◆ Problem to work on ◆
After finding the line containing "This screenshot has width=600, height=400." below, please output that line and each following one through the line containing "Add an Imagem block from quick inserter", exactly as written.

◆ Data in this exercise ◆
Content starts

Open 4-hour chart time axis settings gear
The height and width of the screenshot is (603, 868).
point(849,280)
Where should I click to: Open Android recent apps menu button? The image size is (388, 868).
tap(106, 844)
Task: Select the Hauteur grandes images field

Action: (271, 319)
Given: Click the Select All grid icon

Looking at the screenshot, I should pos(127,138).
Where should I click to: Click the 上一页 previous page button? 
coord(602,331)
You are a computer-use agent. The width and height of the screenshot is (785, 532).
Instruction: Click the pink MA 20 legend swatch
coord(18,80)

Content ends
Content starts

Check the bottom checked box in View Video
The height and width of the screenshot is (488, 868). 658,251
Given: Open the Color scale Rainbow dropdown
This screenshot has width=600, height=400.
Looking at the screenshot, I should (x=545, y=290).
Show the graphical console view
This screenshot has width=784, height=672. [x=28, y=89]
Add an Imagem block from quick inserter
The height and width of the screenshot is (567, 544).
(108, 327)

Content ends
Content starts

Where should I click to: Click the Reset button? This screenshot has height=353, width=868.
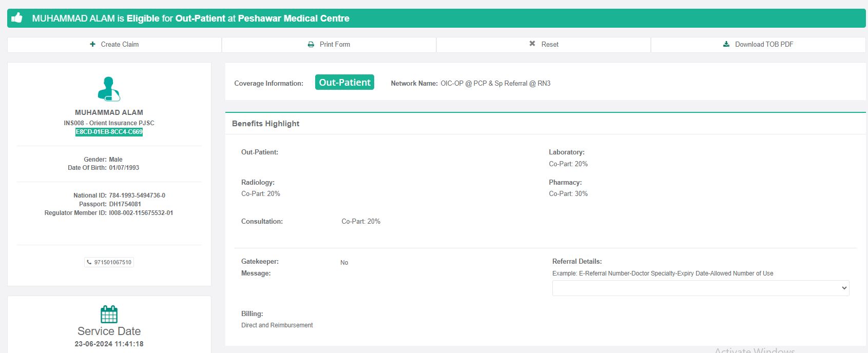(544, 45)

Content ends

◆ Written response ◆
This screenshot has width=600, height=400.
Looking at the screenshot, I should (x=545, y=290).
Show the graphical console view
This screenshot has width=784, height=672. [x=28, y=89]
Add an Imagem block from quick inserter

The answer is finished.